> _WHAT IS BEING ASKED_: Give the following records again in full and without alteration.

Stored records

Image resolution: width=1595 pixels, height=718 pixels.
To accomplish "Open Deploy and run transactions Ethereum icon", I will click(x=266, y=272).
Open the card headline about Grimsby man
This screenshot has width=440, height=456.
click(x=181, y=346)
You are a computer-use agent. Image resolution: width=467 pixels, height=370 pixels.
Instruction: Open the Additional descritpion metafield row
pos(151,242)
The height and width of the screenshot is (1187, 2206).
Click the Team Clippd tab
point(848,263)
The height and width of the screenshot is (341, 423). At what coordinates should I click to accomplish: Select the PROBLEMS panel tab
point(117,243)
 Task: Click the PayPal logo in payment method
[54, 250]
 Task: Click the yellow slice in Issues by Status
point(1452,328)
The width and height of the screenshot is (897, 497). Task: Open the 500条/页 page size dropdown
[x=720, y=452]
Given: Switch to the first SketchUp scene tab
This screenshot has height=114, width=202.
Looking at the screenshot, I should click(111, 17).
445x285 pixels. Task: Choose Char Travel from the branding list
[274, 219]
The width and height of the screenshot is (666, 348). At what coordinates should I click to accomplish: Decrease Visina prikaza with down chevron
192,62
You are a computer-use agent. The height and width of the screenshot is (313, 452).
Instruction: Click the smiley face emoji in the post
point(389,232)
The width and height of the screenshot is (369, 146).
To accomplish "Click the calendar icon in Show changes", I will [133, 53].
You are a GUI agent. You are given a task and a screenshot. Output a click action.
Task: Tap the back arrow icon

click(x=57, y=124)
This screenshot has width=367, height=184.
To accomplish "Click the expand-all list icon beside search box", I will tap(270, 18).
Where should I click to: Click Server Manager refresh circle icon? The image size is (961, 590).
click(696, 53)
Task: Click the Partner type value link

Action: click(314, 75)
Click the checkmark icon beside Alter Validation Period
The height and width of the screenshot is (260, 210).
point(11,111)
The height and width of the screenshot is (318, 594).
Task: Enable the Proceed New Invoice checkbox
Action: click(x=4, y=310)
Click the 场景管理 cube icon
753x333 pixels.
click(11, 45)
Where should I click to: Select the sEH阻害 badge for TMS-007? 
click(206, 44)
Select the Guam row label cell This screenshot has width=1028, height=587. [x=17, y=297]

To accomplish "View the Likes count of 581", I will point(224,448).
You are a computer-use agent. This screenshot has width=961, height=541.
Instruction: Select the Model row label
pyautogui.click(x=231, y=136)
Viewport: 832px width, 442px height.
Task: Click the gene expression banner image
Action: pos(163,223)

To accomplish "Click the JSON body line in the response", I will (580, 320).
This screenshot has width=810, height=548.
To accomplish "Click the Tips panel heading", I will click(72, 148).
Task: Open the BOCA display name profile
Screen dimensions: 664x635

> _WRITTEN SOLUTION_:
Image resolution: width=1595 pixels, height=718 pixels.
To accomplish "Open Deploy and run transactions Ethereum icon", I will click(x=266, y=272).
Open the card headline about Grimsby man
This screenshot has width=440, height=456.
click(x=181, y=346)
You are a computer-use agent. Image resolution: width=467 pixels, height=370 pixels.
Instruction: Open the Additional descritpion metafield row
pos(151,242)
The height and width of the screenshot is (1187, 2206).
Click the Team Clippd tab
point(848,263)
The height and width of the screenshot is (341, 423). At what coordinates should I click to accomplish: Select the PROBLEMS panel tab
point(117,243)
 Task: Click the PayPal logo in payment method
[54, 250]
 Task: Click the yellow slice in Issues by Status
point(1452,328)
The width and height of the screenshot is (897, 497). Task: Open the 500条/页 page size dropdown
[x=720, y=452]
Given: Switch to the first SketchUp scene tab
This screenshot has height=114, width=202.
Looking at the screenshot, I should click(111, 17).
445x285 pixels. Task: Choose Char Travel from the branding list
[274, 219]
The width and height of the screenshot is (666, 348). At what coordinates should I click to accomplish: Decrease Visina prikaza with down chevron
192,62
You are a computer-use agent. The height and width of the screenshot is (313, 452).
Instruction: Click the smiley face emoji in the post
point(389,232)
The width and height of the screenshot is (369, 146).
To accomplish "Click the calendar icon in Show changes", I will [133, 53].
You are a GUI agent. You are given a task and a screenshot. Output a click action.
Task: Tap the back arrow icon

click(x=57, y=124)
This screenshot has width=367, height=184.
To accomplish "Click the expand-all list icon beside search box", I will tap(270, 18).
Where should I click to: Click Server Manager refresh circle icon? The image size is (961, 590).
click(696, 53)
Task: Click the Partner type value link

Action: click(314, 75)
Click the checkmark icon beside Alter Validation Period
The height and width of the screenshot is (260, 210).
point(11,111)
The height and width of the screenshot is (318, 594).
Task: Enable the Proceed New Invoice checkbox
Action: click(x=4, y=310)
Click the 场景管理 cube icon
753x333 pixels.
click(11, 45)
Where should I click to: Select the sEH阻害 badge for TMS-007? 
click(206, 44)
Select the Guam row label cell This screenshot has width=1028, height=587. [x=17, y=297]

To accomplish "View the Likes count of 581", I will point(224,448).
You are a computer-use agent. This screenshot has width=961, height=541.
Instruction: Select the Model row label
pyautogui.click(x=231, y=136)
Viewport: 832px width, 442px height.
Task: Click the gene expression banner image
Action: pos(163,223)

To accomplish "Click the JSON body line in the response", I will (580, 320).
This screenshot has width=810, height=548.
To accomplish "Click the Tips panel heading", I will click(72, 148).
Task: Open the BOCA display name profile
Screen dimensions: 664x635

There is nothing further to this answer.